TASK OBJECTIVE
When you reach the line with "Given: Bookmark this page with the star icon" in the data below, begin printing lines exactly, and stop once the line with "1088x564 pixels." has been printed.

____ RECORDS SUPPLIED

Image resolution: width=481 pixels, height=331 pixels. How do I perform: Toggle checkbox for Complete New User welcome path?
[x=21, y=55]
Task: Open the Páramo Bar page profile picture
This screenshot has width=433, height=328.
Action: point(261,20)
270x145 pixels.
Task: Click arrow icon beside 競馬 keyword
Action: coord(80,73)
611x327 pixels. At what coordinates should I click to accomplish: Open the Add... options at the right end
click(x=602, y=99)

________
____ RECORDS SUPPLIED

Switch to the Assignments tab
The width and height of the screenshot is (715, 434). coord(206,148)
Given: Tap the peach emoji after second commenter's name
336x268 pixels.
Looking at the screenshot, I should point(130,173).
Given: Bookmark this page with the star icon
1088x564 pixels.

________

RESPONSE TO THE TASK
Given: Bookmark this page with the star icon
1088x564 pixels.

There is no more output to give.